182 - Game vs. Reality
In revisiting N.N. Taleb's book The Black Swan: 2nd Edition, it struck me that the "Ludic Fallacy" applies very strongly to typical AI researchers, engineers, influencers, and investors, but that cybersecurity specialists and hackers frequently avoid this problem. The former is couched heavily in theory, bankrupt "benchmarks", and "normal distributions", while the latter must inherently operate in the real world to defend or break those real systems.
For those unfamiliar with the Ludic Fallacy, it is "the misuse of games to model real-life situations", such as "basing studies of chance on the narrow world of games and dice". This makes it a form of what Daniel Kahneman called "Substitution Bias", a subset of cognitive biases where one simple thing is used as a (weak or fraudulent) proxy for a more complex or difficult one.
Which weak or fraudulent proxy is selected is often guided heavily by theory, further compounding the problem and systematically bankrupting the results. "Benchmarks" serve as springboards for this cognitive bias, giving the illusion of being something firm, while remaining fully arbitrary and trivial, which allows those who lean into them to put even greater distance between themselves and reality.
"Normal Distributions" also tend to highlight only a marginal subset of information that holds any actual value, as it may describe the rule, but remains inherently unable to show the exceptions to that rule. As I noted in a previous recent post, what separates complete fools from wisdom is the ability to recognize exceptions to any given rule, iteratively learning them, and that information is simultaneously heuristically rare and the most critically important in terms of impact.
The problem is compounded by weak and shallow attempts to "steer" systems like LLMs or RL with RLHF. Such systems attempt to gloss over exceptions with vague and incompatible sources of corporately curated bias injected at a higher level, which offer no value at the level of exception recognition, often only producing canned responses or denials at a higher level.

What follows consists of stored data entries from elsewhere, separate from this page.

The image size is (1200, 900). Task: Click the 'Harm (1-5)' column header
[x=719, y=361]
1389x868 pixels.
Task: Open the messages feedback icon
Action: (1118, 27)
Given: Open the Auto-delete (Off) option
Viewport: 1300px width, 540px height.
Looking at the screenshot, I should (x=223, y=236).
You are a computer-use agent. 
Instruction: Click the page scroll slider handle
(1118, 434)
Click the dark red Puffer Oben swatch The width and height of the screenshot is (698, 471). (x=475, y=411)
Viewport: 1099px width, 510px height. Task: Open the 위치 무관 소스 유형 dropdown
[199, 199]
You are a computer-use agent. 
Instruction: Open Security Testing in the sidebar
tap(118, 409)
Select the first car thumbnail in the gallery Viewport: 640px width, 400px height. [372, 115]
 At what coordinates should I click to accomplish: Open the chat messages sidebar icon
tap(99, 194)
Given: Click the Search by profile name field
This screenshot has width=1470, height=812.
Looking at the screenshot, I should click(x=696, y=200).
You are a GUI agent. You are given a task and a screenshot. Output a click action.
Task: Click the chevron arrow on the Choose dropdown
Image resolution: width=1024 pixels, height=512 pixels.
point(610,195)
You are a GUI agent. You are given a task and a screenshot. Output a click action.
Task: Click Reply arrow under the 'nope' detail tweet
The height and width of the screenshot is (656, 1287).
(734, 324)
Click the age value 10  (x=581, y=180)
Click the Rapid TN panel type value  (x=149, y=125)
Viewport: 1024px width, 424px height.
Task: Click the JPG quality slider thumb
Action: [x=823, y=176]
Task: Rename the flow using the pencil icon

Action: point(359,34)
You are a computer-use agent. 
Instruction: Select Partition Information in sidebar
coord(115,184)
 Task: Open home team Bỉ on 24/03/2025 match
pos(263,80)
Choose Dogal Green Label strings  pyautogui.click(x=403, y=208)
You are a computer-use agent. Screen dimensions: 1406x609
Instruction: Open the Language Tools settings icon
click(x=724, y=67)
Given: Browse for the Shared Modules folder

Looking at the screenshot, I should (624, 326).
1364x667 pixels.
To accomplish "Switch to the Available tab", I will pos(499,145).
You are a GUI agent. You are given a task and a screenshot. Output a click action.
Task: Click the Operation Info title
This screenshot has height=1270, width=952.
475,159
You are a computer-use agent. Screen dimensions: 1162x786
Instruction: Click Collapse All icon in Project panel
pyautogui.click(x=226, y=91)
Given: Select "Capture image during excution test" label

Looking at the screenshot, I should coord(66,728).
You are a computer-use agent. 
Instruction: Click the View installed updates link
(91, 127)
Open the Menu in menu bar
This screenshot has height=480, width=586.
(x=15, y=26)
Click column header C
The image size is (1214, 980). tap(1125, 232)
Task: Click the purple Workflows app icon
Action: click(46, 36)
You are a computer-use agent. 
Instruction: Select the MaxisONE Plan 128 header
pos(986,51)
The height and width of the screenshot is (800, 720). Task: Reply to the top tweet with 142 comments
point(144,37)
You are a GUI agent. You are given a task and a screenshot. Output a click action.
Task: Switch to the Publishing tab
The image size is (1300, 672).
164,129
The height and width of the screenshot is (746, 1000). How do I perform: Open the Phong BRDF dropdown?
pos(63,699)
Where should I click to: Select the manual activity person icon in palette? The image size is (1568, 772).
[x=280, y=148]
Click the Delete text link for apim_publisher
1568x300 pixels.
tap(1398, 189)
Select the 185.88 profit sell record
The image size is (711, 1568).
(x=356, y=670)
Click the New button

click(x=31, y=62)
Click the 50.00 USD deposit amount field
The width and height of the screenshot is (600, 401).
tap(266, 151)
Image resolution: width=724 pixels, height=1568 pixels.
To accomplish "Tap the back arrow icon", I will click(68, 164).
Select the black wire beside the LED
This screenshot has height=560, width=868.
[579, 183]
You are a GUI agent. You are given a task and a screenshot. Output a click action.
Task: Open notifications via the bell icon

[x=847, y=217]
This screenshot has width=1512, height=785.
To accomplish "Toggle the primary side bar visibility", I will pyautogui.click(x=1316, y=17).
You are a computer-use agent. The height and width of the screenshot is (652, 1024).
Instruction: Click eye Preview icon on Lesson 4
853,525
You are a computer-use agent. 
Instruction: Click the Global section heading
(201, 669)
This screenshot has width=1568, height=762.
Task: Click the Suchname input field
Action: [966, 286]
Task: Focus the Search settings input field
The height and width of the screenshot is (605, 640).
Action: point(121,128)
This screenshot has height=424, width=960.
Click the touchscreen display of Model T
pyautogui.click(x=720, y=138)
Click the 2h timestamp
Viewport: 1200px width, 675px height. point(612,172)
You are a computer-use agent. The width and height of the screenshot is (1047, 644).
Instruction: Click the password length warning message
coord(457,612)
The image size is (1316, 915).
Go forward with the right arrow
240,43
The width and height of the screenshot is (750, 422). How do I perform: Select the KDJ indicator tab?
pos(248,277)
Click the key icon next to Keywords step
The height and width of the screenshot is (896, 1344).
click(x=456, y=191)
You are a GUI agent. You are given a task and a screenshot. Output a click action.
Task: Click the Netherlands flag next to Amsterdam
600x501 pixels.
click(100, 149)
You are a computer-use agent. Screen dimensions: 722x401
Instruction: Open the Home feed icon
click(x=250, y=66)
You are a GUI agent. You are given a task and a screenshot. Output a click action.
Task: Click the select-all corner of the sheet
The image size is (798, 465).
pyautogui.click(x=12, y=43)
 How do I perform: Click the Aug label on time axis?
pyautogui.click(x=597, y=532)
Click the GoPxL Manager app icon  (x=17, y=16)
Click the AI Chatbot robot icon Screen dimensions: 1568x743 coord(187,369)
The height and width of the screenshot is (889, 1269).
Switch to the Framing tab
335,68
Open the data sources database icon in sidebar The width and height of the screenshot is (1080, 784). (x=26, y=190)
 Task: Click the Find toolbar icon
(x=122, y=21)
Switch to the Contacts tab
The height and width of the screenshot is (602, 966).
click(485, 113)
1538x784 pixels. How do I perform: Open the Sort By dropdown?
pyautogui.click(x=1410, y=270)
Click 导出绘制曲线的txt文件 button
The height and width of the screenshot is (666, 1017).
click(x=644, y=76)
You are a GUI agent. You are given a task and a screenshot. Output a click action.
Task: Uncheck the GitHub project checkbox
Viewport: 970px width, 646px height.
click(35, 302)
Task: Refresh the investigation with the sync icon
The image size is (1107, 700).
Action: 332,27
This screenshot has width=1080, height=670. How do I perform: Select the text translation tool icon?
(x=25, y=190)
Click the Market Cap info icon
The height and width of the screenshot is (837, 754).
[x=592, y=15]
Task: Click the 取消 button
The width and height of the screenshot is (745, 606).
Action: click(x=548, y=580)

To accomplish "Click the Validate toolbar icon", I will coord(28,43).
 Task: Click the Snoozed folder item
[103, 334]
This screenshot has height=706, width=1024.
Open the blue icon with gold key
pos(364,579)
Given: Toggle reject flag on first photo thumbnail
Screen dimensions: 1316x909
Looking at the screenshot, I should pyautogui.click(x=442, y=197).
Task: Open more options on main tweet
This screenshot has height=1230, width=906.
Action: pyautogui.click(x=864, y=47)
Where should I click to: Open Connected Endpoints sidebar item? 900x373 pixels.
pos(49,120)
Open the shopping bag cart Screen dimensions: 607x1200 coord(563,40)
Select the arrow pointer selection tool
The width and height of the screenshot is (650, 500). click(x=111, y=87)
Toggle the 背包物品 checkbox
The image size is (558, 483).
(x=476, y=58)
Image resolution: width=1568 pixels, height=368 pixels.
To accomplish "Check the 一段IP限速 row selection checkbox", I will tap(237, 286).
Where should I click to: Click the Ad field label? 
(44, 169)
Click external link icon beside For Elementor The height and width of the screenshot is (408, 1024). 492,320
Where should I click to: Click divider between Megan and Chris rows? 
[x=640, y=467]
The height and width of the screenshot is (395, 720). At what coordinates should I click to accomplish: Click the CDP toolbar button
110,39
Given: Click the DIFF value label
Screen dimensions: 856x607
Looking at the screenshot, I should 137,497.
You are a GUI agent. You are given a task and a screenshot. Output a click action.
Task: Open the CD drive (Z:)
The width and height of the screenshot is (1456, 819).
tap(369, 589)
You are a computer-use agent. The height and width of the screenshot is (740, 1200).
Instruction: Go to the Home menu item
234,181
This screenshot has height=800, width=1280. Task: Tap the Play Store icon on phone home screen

In contrast, Cybersecurity specialists and hackers must operate in the real world to defend and break real systems, as it is their job to seek out the exceptions to the rule. While remaining aware of the same theories, benchmarks, and distributions, they aren't chained to them, recognizing the marginal-to-trivial value they actually offer. Substitution biases can't do the job of cybersecurity, even if dart-throwing-chimpanzees can call themselves "Gen AI" researchers, engineers, influencers, and investors.
The overwhelming majority of real-world value can't be reliably delivered by systems built for the trivially simple dynamics of a game environment, even using internet-scale data and massive amounts of compute. After all, that data is gathered under massively simplified game-like dynamics, and processed via the brute-force math of neural networks. No amount of overtly fraudulent hype and marketing can change the utter lack of actual value delivered.
The search continues for a hypothetical investor who doesn't eat the Ludic Fallacy for breakfast, lunch, and dinner. If the recent valuation of "Devin" at $2 billion tells us anything, it is that such an investor would be the exception to the rule of utter incompetence.